2011: The year in review

2011 was a pretty good year.

We rang in the new year with a housewarming/NYE party at our house, I made Indian appetizers and burned myself with the hot oil, as usual. In January, I was still working in home hospice and not yet miserable there. Lil’ Ardie was about four months old, scampering around the house, and frolicking with his buddies as often as possible. I reminisced about my 2008 trip to Egypt while watching the riots in Tahrir Sqaure.

In February I had a fun trip to Vancouver with another hospice nurse/friend for a conference. We shopped, ate Japadog, ate at Vij’s, ate Japadog again, knit, and watched many hours of crime dramas on TV. We even made it to some of the conference lectures. Matt and I spent a weekend in Bellingham visiting my folks at the end of the month.

Matt would probably rather forget March, as he had to travel to St. Louis twice in two weeks for work. We got a major bit of landscaping done in the backyard when Matt’s parents helped us build our fence. The photos of homeless dogs in Japan, following the tsunami, left me a bit verklempt.

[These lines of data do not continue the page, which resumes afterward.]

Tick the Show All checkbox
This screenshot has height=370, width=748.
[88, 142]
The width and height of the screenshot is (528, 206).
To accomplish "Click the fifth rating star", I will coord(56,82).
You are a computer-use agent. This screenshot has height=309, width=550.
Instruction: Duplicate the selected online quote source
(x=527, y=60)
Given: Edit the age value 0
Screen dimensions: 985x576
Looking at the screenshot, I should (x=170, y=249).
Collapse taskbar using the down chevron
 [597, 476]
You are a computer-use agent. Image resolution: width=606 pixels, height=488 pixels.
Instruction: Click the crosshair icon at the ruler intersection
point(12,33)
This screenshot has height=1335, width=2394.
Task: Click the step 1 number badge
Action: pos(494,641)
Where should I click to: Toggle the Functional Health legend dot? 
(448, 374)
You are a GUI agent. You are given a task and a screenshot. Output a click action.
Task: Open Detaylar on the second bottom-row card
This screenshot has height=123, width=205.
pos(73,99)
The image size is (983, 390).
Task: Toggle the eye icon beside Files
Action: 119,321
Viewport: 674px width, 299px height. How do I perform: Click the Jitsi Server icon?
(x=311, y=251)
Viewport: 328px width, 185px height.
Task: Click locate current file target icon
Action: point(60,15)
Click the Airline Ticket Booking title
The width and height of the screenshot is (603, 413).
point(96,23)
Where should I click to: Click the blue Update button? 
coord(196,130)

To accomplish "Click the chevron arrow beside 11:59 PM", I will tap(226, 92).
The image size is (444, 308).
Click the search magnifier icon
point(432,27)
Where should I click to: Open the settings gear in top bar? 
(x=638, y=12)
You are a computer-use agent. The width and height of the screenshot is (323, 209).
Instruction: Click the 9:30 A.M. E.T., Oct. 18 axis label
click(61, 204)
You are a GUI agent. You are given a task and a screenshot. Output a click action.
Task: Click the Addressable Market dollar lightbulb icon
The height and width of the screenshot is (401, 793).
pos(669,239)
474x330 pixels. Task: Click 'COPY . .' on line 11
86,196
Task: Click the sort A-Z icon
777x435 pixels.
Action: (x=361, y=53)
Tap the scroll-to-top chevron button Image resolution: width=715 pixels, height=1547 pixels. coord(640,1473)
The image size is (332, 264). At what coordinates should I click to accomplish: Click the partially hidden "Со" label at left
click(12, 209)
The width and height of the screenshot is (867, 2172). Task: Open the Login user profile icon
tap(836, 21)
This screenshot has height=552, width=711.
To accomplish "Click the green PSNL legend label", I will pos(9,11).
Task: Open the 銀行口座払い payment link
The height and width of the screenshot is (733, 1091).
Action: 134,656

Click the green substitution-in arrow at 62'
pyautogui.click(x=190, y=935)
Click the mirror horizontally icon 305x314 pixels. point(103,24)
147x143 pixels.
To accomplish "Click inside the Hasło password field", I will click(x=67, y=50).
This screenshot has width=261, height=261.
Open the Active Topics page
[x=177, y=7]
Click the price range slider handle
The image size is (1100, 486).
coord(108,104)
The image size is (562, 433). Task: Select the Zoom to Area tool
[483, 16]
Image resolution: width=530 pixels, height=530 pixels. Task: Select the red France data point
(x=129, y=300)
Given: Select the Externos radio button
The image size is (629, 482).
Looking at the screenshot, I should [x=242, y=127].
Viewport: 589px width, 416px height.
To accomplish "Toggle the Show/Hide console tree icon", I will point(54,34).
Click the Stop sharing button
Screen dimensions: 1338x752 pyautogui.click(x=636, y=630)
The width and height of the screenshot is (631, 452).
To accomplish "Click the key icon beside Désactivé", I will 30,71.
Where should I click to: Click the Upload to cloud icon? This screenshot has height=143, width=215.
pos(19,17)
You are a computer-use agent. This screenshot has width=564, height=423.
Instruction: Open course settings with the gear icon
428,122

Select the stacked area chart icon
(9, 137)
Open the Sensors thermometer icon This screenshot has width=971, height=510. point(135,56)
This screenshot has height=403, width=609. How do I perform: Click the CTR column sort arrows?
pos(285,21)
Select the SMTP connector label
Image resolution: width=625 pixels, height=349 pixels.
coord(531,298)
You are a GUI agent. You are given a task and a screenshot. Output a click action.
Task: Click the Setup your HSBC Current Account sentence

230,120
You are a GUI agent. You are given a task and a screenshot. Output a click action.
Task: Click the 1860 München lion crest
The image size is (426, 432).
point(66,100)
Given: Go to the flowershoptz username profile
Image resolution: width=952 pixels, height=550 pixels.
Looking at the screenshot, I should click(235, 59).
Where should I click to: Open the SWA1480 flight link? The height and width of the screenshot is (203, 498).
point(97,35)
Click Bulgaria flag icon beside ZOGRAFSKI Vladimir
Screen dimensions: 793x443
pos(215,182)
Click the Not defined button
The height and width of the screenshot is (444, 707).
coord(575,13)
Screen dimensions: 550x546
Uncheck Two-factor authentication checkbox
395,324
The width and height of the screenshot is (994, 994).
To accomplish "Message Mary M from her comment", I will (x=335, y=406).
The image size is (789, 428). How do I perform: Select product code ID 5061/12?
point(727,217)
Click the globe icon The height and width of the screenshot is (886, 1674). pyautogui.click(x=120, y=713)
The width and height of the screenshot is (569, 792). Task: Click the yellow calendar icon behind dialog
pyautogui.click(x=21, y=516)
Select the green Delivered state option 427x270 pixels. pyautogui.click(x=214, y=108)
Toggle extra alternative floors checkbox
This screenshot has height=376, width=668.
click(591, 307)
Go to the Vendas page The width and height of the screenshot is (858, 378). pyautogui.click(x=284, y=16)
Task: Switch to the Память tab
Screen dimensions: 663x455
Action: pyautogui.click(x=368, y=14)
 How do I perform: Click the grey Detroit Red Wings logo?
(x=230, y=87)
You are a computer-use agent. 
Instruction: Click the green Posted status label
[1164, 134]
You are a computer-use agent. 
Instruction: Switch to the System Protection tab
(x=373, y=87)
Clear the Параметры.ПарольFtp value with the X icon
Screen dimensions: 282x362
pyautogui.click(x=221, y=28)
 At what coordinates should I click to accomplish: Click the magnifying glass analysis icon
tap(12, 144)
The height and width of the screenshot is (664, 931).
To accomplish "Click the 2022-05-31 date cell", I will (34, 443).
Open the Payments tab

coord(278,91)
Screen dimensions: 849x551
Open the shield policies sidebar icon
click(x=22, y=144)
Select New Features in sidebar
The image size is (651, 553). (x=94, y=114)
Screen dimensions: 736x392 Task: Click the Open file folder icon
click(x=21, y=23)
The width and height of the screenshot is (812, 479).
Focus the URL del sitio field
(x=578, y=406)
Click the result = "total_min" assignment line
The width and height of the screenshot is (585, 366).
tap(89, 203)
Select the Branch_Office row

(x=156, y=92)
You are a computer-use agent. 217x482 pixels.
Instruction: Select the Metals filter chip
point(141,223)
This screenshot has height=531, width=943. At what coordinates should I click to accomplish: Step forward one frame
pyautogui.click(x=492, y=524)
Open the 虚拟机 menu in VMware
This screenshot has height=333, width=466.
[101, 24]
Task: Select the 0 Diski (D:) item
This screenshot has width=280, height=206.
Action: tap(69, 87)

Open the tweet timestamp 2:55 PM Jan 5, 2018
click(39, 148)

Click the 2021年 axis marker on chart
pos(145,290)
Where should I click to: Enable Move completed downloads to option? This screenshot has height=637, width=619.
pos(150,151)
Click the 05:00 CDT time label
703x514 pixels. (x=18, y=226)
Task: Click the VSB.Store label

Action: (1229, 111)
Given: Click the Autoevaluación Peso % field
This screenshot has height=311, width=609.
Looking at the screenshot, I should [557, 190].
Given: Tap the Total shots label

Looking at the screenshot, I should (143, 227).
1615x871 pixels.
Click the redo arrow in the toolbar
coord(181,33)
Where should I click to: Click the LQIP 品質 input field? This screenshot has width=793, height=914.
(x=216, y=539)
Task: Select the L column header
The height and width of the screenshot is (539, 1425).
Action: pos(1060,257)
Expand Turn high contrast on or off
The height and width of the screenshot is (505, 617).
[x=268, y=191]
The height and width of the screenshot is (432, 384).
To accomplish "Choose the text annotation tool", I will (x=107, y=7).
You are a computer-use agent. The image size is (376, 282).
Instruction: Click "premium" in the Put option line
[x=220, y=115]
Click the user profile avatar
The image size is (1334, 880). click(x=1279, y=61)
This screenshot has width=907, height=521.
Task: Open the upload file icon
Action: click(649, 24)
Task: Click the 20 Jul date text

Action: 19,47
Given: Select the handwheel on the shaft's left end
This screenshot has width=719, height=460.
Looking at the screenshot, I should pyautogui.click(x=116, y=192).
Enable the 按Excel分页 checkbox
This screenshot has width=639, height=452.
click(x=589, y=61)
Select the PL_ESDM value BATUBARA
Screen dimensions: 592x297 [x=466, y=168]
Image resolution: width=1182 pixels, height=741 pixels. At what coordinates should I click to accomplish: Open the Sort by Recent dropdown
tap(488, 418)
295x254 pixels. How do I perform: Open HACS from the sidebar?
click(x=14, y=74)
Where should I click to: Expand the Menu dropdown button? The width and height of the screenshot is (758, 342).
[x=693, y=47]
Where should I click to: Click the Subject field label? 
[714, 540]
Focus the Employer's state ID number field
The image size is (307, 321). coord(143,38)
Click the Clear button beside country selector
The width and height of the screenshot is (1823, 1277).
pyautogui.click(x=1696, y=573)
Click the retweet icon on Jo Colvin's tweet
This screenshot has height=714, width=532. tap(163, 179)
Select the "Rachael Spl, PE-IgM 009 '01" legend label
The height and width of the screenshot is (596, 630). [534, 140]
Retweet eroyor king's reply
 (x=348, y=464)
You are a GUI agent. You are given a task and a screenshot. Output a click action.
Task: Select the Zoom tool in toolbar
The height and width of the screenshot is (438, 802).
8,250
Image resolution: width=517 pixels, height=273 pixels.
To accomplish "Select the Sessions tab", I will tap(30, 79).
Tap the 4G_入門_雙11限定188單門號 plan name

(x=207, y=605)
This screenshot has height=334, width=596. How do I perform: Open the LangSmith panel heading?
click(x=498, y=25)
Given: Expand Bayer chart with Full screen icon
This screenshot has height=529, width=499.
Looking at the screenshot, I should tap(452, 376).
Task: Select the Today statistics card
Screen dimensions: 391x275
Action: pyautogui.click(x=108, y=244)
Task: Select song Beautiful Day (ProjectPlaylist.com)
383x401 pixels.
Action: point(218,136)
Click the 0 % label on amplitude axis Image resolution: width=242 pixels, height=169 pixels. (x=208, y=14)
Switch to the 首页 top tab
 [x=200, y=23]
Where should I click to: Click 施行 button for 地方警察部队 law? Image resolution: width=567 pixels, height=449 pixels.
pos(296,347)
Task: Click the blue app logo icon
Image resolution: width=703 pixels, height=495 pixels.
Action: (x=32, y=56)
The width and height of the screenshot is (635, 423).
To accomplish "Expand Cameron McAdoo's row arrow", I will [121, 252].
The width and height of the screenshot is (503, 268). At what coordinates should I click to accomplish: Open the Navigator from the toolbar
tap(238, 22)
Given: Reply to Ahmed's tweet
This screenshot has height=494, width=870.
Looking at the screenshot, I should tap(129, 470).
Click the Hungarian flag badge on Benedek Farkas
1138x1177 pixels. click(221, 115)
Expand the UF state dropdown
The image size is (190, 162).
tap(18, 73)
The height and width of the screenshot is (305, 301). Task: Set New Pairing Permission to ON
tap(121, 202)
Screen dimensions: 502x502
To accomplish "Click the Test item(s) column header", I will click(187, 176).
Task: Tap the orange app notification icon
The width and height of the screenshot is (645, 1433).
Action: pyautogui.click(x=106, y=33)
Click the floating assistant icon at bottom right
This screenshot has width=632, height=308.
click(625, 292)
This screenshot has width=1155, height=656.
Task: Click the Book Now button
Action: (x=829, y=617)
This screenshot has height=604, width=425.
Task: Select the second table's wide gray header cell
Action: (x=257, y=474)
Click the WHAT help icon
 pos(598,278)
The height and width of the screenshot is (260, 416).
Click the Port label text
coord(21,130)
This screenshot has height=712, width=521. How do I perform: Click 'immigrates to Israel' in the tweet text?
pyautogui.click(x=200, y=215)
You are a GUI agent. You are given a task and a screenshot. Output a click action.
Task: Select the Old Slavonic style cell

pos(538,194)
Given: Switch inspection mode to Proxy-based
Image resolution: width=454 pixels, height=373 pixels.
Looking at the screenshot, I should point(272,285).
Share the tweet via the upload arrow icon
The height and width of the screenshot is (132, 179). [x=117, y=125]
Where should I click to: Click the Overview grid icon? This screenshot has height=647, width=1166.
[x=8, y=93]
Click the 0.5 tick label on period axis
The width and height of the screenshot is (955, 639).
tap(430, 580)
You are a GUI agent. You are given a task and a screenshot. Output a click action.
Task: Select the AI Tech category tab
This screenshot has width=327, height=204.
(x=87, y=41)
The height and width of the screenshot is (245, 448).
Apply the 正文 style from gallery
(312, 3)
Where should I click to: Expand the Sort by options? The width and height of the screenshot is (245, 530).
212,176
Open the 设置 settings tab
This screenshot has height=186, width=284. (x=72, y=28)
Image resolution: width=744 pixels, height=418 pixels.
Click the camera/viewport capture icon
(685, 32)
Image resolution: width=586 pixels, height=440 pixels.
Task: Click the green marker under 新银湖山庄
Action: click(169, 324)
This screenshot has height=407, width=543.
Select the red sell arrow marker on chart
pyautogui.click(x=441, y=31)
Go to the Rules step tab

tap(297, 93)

April started out with some nice weather allowing extra trips to the dog park for the weenies. I spent nearly a week in Bellingham after my mom’s knee replacement, to help out around the house and remind her to take her pain meds on time. Little Ardie gave us a scare when he ended up in the doggy ICU for a couple of days, but with some IV fluids and antiemetics he recovered well. I didn’t stay up till 2am to watch it, but of course I DVR’d the royal wedding to watch in entirety. I loved Pippa’s dress and was aghast at the hatless audacity of Mrs. Cameron.

In May we celebrated Matt’s birthday at Sun Mountain Lodge in the beautiful Methow Valley, I got to go on a private trail ride and we pretended that not having a television in our room was really relaxing. I was really starting to have a hard time with the long hours and poor management at work, so I applied for and was given a position as a float nurse (still with home hospice), a welcome change from the responsibilities and overtime I was putting in as a case manager.

June was a weenie-ful month. Steph and I did the Furry 5K in Seward Park with the weenies, then headed to Ellensburg for Weenies on Parade and found ourselves surrounded by hundreds of dachshunds. Matt flew off to St. Louis again, but maybe the successful re-pipe of the house made up for that? I passed the CHPN exam for working, adding a $1/hr and more credentials to my  job title, but I was miserably counting down the days until I could start my new role as a float nurse.

Although July brought Matt to St. Louis twice, we did get to go to Ashland, OR for the Shakespeare Festival on my birthday. I ostensibly transitioned to ‘float nurse’ with home hospice but was immediately told that my first duty as a float nurse was to be case manager for a team in Renton. Time to look for a new job!

August brought many fun weekend jaunts…to Bellingham, Sun Mountain Lodge, then Whidbey Island with Steph and the weenies. Then I quit my job.

In September I started my new job at the cancer clinic and instantly felt happier and less stressed. I’m pretty sure Matt did too, despite his continued scheduled of twice-monthly trips to St. Louis. We spent a wonderful weekend on the Rivett’s sailboat in the San Juans and little Ardie looked especially jaunty in his float coat.

The highlight of October (and the year!) was our trip to Maui, where Matt finally popped the question and we got engaged. We spent a wonderful week in our condo on the beach and the first-class flights were icing on the cake.

November was uneventful, with weekends full of wedding dress shopping. And I wrapped up the wedding plans with lightning speed!

In December we visited my parents in Bellingham then spent Christmas in Palm Springs with the Rivetts.

…which brings us up to date. My highlight is definitely the trip to Maui and getting engaged, the lowpoint(s) are the probably all related the home hospice job. I can’t wait for 2012, now that I have a job I love, and because I’m getting married this year! And best of all, we’re going to Scotland.